What Kompus may be referring to, albeit indirectly, are accusations from ZA/UM employees that Robert Kurvitz created a toxic work environment, often ignoring company structure and protocol in order to achieve his own ends. The video goes into great detail about how ZA/UM began as a smaller indie studio with a very loose reporting structure, but as the company grew and more investors signed on, the company stratified in a way that clashed with Kurvitz's communist ideology. That conflict often resulted in explosive outbursts and abusive behavior toward coworkers.
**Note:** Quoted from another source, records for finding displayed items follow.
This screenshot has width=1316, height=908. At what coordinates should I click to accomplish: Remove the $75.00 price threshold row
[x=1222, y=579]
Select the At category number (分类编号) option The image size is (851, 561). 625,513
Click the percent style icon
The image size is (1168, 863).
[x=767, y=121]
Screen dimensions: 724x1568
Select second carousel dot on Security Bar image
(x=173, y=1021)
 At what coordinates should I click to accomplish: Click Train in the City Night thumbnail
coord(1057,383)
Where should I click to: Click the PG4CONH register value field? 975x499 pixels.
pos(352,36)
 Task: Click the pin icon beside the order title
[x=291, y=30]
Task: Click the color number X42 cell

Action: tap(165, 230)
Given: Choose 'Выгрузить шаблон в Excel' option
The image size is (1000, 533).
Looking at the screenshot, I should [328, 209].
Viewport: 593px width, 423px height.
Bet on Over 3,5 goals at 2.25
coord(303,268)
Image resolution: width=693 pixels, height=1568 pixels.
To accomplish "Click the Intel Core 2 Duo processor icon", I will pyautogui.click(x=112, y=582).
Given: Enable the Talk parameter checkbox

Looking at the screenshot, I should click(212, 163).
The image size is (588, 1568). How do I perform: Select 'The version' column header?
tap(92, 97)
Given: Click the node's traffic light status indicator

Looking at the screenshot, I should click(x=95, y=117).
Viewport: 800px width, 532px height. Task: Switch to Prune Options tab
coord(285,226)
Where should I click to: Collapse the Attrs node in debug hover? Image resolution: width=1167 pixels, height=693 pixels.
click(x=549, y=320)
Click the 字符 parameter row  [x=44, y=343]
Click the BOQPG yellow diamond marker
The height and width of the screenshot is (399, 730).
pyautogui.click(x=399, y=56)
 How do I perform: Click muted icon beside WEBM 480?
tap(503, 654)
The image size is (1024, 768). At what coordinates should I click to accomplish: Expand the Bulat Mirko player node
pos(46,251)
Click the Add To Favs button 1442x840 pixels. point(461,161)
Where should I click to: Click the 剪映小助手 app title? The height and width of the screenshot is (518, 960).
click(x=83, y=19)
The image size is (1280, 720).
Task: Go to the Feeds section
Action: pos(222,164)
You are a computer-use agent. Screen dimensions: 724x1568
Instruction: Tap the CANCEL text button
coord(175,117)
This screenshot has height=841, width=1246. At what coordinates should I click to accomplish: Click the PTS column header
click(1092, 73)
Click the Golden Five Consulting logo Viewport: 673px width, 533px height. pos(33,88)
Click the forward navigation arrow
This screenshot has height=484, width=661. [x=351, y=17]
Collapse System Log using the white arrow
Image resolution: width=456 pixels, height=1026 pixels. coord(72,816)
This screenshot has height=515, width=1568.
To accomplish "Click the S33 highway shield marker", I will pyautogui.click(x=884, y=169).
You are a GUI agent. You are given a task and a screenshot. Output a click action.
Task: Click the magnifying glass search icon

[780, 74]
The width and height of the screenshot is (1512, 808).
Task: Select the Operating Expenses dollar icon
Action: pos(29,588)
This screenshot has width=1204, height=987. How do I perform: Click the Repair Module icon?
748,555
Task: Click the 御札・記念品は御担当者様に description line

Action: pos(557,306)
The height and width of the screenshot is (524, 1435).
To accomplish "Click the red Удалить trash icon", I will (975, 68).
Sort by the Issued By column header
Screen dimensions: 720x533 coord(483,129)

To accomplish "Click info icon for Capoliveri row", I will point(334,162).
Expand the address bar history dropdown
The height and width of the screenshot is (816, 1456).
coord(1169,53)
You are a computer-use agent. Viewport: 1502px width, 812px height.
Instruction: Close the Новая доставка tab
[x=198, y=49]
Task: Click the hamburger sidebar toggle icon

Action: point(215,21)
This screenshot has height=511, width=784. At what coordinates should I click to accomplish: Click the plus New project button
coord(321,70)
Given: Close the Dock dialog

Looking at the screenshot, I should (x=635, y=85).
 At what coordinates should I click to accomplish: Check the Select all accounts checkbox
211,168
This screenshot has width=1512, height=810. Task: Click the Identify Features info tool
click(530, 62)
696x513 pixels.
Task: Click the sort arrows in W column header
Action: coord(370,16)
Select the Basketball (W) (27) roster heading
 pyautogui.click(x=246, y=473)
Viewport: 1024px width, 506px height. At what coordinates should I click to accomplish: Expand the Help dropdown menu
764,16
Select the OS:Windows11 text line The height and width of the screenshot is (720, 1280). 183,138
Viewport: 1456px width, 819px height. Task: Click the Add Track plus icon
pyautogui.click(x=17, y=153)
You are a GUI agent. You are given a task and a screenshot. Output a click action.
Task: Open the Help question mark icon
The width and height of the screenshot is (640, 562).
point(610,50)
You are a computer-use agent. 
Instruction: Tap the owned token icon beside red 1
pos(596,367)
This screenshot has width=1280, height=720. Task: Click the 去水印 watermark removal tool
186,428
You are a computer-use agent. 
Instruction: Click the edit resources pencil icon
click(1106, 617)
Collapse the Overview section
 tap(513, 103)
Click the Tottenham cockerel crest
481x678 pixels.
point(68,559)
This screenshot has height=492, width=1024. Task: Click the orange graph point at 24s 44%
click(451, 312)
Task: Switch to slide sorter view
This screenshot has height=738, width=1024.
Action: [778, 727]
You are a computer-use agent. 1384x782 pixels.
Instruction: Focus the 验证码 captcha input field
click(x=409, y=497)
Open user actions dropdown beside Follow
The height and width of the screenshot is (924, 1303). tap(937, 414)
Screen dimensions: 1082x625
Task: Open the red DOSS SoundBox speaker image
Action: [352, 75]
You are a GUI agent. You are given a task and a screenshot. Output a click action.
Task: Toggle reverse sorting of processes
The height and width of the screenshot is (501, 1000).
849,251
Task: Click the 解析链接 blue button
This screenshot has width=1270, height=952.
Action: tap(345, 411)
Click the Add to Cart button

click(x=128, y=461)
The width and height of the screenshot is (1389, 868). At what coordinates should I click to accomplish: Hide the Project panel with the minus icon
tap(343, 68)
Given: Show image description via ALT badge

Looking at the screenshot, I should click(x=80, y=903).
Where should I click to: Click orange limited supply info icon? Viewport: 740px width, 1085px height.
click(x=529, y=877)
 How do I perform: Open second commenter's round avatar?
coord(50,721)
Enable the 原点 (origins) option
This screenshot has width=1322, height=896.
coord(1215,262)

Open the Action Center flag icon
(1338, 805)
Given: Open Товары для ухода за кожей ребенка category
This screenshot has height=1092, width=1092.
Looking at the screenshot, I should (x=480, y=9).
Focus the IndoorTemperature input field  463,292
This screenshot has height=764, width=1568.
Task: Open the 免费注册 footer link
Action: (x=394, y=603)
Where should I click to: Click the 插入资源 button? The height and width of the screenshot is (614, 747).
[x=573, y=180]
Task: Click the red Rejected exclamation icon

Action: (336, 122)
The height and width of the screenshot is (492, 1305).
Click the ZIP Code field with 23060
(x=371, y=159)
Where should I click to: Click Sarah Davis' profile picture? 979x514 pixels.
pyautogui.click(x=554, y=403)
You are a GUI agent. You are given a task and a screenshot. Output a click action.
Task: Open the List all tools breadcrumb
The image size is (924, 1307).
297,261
Currently, ZA/UM has 100 employees working on Disco Elysium 2, but the legal dispute could see ownership of the IP change hands. That would likely spell the end of the game's development, or at the very least, a total development reboot. Further, many of the developers hate personally being caught in the crossfire of the legal dispute, with angry fans sending threats on social media.

Currently, the legal battle stands with Kurvitz demanding documents from ZA/UM concerning financial transactions that the studio says he has no right to. The courts have given them until September to resolve this question of ownership before proceedings will resume. It’s anyone’s guess how the courts will side.